Less than 24 hours after the incident, security forces started a campaign of house raids in the area and arrested several youths, including Dhaif Abdulnabi Dhaif. Dhaif was arrested from his grandfather’s house where he was staying with his parents. His father was pushed by security forces, insulted and humiliated at the time of the arrest and Dhaif himself was beaten in front of his family. He was subject to enforced disappearance for around five days before his family received a call from him informing them that he was at Dry Dock detention center. The BCHR has received information that Dhaif was subject to torture and sexual abuse during his detention.
Although most defendants in the case were arrested shortly after the incident, Nedhal Ali Hussain Al-Abood was arrested more than two months later, on 24 September 2013 at 3 AM, when his home was raided by security forces who searched the house and confiscated mobile phones, a laptop and some cash. Nedhal was handcuffed and taken to a police vehicle, while his parents were told to follow the officers to al-Westa police station for further information regarding their child. However, when they arrived they were informed by the police that they had no information about their son at the police station. Nedhal was subjected to enforced disappearance for approximately two days following his arrest, the first contact was a short phone call during which he said that he was fine before the line went dead. His family was finally able to see him for the first time on 02 October 2013; they stated that he was visibly afraid and upset. He did not reveal any details of mistreatment to his parents but he said that he signed confession papers so he would not be taken to the Criminal Investigation Directorate again.

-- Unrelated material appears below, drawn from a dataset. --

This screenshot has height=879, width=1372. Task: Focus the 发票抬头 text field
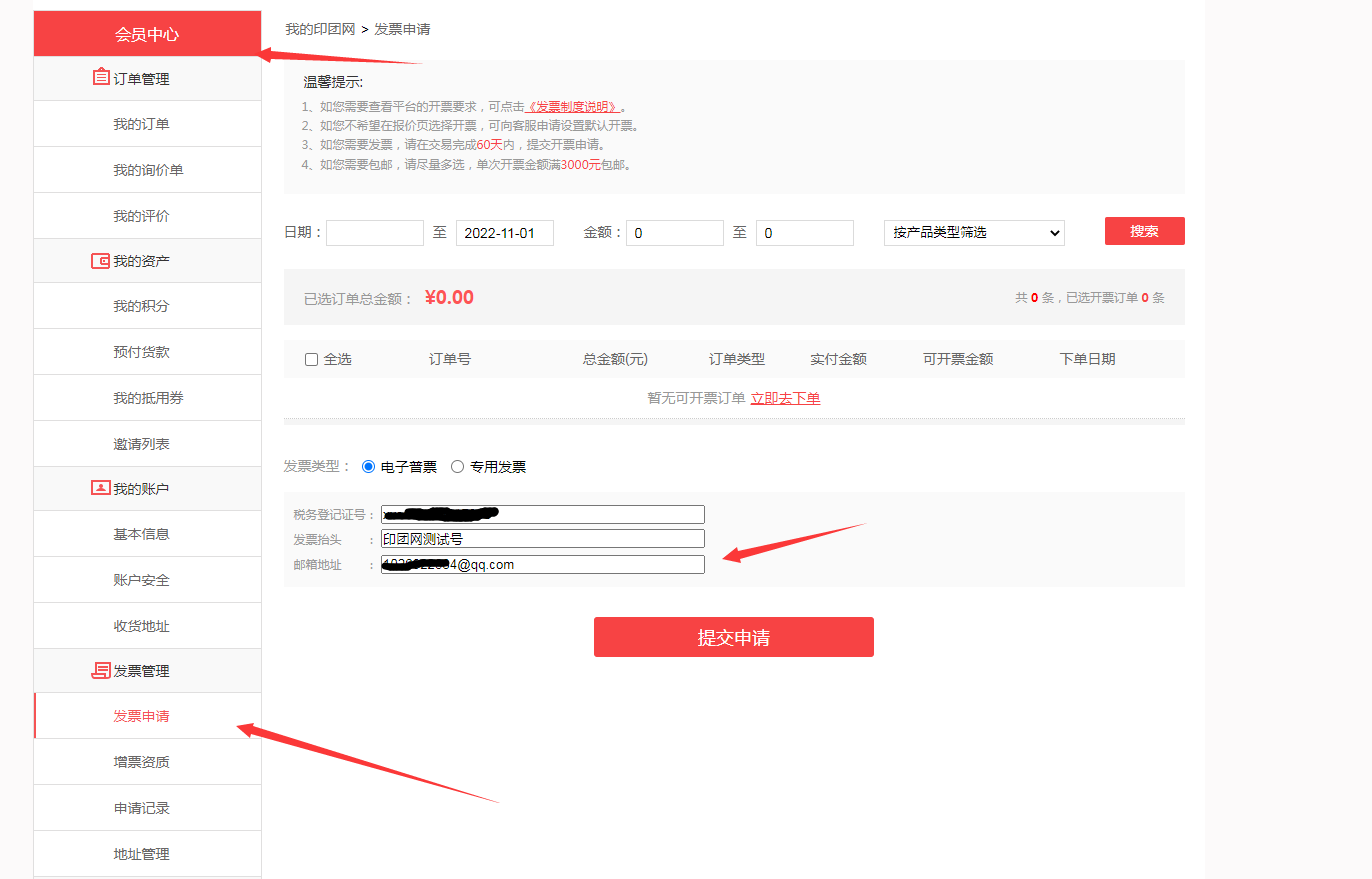point(542,539)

Both children were kept in an adult detention facility at the Dry Dock detention center from the time of their arrest, and through to the trial, although Nedhal was in a separate building within the adult detention centre that has been dedicated for children. They were tried as adults.

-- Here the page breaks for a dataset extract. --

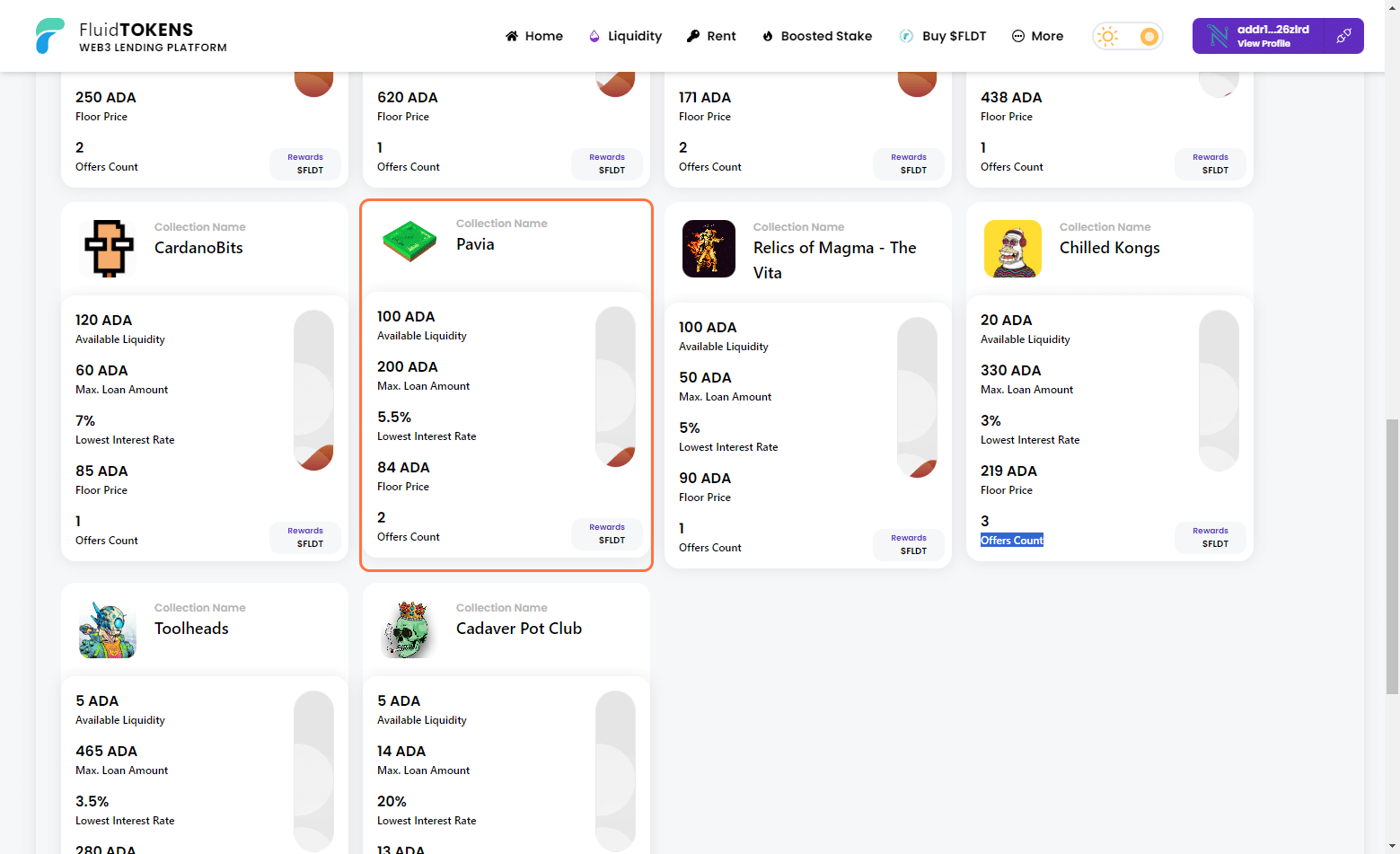
Task: Open the Relics of Magma collection image
Action: tap(709, 249)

The handing down of a life sentence to children below the age of eighteen is a direct and blatant violation to article 37 of the Convention on the Rights of the Child. The BCHR believes that the government of Bahrain continues to violate the agreed conventions as a result of the lack of accountability from the UN and the international community. Moreover, the number of children tried and sentenced under the internationally criticized counter-terrorism law is increasing, despite the fact that the law lacks the international standard principles of legality as it is vague and imprecise.
During the review of the Bahrain report to the Committee on the Rights of the Child in June 2011, the Committee expressed concerns to the Bahraini government on previous cases of handing down life sentences to children below the age of 18  . However, the government of Bahrain has failed to meet its obligation to the convention which clearly bans, as per article 37, life sentences for children.
The BCHR calls on the United States, the United Kingdom, the United Nations, the European Union and all close allies to Bahrain and international institutions to put pressure on the Bahraini authorities to:
- Immediately abolish the life sentences handed down to children and guarantee their rights to a fair trial and provide appropriate psychological rehabilitation for the ill-treatment they have reportedly been subjected to;
- As a signatory to the International Convention for the Rights of the Child, respect, uphold and implement the conditions of the international treaty.